▶ Required task A:
Answer these three questions using the acoustic wave passage, giving each answer on its own line marked (i), (ii), (iii):
(i) What is the speed of sound at sea level?
(ii) What is the frequency of the A note?
(iii) What three names does the parameter β go by?
▶ Required task B: Revise the stretch of the acoustic wave passage from "- \(p(x, t)\) at any constant position" through "by your friend)." so that "excitation" becomes "input".

▶ Page:
========================
Figure 1.2: The differential pressure p(x, t) (top) a short time after the clap and (bottom) a slightly longer time after the clap.

Now: What precisely is p(x, t)? Completely skipping over the derivation, the answer is that p(x, t) is the solution to the acoustic wave equation (see “Additional References” at the end of this section): \[\dfrac { \partial ^ { 2 } p } { \partial x ^ { 2 } } - \dfrac { 1 } { c _ { s } ^ { 2 } } \dfrac { \partial ^ { 2 } p } { \partial t ^ { 2 } } = 0 \]

where \(c_s\) is the speed of sound, which is about 340 m/s at sea level. Just to emphasize the quality of the analogy between sound waves and electromagnetic waves, know that the acoustic wave equation is mathematically identical to equations that that govern electromagnetic waves

Although “transient” phenomena – analogous to a clap – are of interest in electromagnetics, an even more common case of interest is the wave resulting from a sinusoidally-varying source. We can demonstrate this kind of wave in the context of sound as well. Here we go:

In the previous scenario, you pick up a trumpet and blow a perfect A note. The A note is 440 Hz, meaning that the air pressure emerging from your trumpet is varying sinusoidally at a frequency of 440 Hz. Let’s say you can continue to blow this note long enough for the entire field to be filled with the sound of your trumpet. Now what does the pressure-versus-distance curve look like? Two simple observations will settle that question:

- \(p(x, t)\) at any constant position x is a sinusoid as a function of x. This is because the acoustic wave equation is linear and time invariant, so a sinusoidal excitation (i.e., your trumpet) results in a sinusoidal response at the same frequency (i.e., the sound heard by your friend).
- \(p(x, t)\) at any constant time t is also a sinusoid as a function of x. This is because the sound is propagating away from the trumpet and toward your friend, and anyone in between will also hear the A note, but with a phase shift determined by the difference in distances.

This is enough information to know that the solution must have the form: \[p ( x , t ) = A _ { m } \cos ( \omega t - \beta x + \psi )\]

where \(ω = 2πf, f = 440 \; Hz\), and \(A_m, β,\) and \(ψ\) remain to be determined. You can readily verify that Equation 1.3.2 satisfies the acoustic wave equation when

\[\beta = \dfrac { \omega } { c _ { s } }\]

In this problem, we find \(\mathrm{β ∼= 8.13c\; rad/m}\). This means that at any given time, the difference in phase measured between any two points separated by a distance of 1 m is 8.13 rad. The parameter \(β\) goes by at least three names: phase propagation constant, wavenumber, and spatial frequency. The term “spatial frequency” is particularly apt, since β plays precisely the same role for distance (x) as \(ω\) plays for time (t) – This is apparent from Equation 1.3.2. However, “wavenumber” is probably the more commonly-used term.

Definition

The wavenumber \(β\) (rad/m) is the rate at which the phase of a sinusoidal wave progresses with distance.
========================
▶ Dataset records:
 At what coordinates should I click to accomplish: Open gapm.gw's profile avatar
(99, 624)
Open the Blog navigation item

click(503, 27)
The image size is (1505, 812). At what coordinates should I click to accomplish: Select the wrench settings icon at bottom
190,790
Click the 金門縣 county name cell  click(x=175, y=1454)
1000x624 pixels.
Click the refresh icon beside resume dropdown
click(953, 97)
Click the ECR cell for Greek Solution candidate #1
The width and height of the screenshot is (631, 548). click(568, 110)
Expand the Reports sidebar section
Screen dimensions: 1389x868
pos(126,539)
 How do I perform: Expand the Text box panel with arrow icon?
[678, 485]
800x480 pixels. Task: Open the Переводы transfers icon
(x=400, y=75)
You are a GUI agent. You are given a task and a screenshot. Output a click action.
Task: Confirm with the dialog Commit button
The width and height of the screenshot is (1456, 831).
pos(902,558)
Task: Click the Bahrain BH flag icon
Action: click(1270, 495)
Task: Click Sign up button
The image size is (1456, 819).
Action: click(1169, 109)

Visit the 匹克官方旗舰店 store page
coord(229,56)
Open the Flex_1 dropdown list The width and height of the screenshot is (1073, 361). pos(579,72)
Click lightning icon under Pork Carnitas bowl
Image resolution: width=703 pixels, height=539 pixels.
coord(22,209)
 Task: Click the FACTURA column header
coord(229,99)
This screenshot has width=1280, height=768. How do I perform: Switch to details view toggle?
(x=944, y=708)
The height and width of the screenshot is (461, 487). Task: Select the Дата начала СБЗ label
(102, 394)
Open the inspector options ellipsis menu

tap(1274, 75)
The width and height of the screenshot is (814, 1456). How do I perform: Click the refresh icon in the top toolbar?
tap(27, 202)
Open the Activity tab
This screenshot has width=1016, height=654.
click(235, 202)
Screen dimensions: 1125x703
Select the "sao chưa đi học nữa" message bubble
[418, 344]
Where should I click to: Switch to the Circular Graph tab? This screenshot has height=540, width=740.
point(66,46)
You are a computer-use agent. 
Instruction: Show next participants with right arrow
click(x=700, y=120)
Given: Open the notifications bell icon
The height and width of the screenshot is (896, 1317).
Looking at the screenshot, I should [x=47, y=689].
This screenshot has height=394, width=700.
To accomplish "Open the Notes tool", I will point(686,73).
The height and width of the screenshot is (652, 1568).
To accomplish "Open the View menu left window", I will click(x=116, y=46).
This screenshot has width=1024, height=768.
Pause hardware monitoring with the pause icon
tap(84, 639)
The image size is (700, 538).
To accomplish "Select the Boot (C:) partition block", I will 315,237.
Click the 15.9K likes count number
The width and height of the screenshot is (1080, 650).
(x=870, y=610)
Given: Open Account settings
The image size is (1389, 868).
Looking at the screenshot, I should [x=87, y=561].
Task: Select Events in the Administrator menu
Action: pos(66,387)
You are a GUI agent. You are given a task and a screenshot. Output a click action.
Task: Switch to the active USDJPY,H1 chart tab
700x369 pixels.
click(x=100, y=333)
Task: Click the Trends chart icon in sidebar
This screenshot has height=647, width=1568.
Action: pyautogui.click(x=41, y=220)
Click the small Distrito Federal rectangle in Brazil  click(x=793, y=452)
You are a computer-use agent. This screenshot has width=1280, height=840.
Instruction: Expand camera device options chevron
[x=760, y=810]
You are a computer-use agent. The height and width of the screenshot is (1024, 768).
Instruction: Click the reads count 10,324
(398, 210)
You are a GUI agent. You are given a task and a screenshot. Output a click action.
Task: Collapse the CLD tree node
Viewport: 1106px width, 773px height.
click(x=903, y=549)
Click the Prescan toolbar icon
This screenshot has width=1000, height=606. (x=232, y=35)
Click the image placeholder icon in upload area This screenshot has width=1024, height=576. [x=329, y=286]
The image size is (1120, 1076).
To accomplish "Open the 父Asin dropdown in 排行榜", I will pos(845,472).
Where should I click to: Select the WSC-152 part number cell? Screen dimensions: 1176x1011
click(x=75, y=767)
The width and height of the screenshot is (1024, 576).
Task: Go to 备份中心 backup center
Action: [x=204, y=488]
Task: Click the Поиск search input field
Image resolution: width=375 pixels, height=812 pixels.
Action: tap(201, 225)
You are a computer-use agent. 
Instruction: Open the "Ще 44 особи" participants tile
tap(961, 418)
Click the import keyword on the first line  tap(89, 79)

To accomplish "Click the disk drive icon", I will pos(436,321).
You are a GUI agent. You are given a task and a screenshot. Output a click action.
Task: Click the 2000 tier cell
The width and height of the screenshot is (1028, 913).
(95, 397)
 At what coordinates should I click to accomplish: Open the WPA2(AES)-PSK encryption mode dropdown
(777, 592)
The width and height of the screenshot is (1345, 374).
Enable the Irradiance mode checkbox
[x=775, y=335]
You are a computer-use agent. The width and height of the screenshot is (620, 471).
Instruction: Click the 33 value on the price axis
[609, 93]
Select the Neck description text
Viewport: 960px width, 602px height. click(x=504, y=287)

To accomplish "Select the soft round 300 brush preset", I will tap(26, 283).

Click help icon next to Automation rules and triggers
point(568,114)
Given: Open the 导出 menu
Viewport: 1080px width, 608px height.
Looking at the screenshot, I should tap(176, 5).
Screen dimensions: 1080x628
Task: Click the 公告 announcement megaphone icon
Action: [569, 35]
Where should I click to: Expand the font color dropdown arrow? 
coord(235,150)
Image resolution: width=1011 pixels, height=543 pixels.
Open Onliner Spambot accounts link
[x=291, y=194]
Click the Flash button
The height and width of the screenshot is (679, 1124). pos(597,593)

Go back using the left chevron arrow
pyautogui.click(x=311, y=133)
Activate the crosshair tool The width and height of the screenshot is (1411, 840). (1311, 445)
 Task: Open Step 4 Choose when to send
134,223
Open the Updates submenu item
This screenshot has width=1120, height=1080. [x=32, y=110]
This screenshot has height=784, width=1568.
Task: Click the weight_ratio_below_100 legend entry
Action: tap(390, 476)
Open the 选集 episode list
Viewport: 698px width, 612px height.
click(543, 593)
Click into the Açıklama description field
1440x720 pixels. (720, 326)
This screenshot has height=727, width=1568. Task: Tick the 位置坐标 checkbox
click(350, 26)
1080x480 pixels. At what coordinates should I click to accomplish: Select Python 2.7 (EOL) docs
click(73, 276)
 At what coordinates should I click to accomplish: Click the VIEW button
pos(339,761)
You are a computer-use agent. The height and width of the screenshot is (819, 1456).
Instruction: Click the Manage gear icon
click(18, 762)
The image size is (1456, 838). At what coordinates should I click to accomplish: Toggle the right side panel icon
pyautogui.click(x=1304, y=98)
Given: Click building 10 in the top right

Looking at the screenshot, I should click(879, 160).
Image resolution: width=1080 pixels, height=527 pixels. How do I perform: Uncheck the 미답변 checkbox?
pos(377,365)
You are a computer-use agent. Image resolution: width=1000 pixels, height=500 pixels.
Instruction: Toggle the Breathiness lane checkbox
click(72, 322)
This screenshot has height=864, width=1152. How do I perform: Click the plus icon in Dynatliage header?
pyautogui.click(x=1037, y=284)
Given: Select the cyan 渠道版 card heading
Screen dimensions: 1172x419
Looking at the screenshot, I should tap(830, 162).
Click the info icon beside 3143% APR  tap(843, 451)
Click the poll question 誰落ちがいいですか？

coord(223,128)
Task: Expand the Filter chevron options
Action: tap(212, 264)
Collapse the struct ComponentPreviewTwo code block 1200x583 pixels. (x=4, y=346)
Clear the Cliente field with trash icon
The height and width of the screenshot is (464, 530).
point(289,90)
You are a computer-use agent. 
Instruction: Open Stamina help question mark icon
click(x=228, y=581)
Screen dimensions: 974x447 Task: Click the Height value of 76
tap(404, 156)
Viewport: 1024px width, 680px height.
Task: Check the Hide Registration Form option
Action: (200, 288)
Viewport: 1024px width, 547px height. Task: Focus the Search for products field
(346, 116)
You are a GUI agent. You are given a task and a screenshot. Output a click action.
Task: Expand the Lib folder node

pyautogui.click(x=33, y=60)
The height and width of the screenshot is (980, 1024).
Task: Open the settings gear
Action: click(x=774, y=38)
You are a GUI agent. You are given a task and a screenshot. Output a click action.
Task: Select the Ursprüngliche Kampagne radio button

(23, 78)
========================
▶ Full answer A:
(i) About 340 m/s.
(ii) 440 Hz.
(iii) Phase propagation constant, wavenumber, and spatial frequency.

▶ Full answer B:
- \(p(x, t)\) at any constant position x is a sinusoid as a function of x. This is because the acoustic wave equation is linear and time invariant, so a sinusoidal input (i.e., your trumpet) results in a sinusoidal response at the same frequency (i.e., the sound heard by your friend).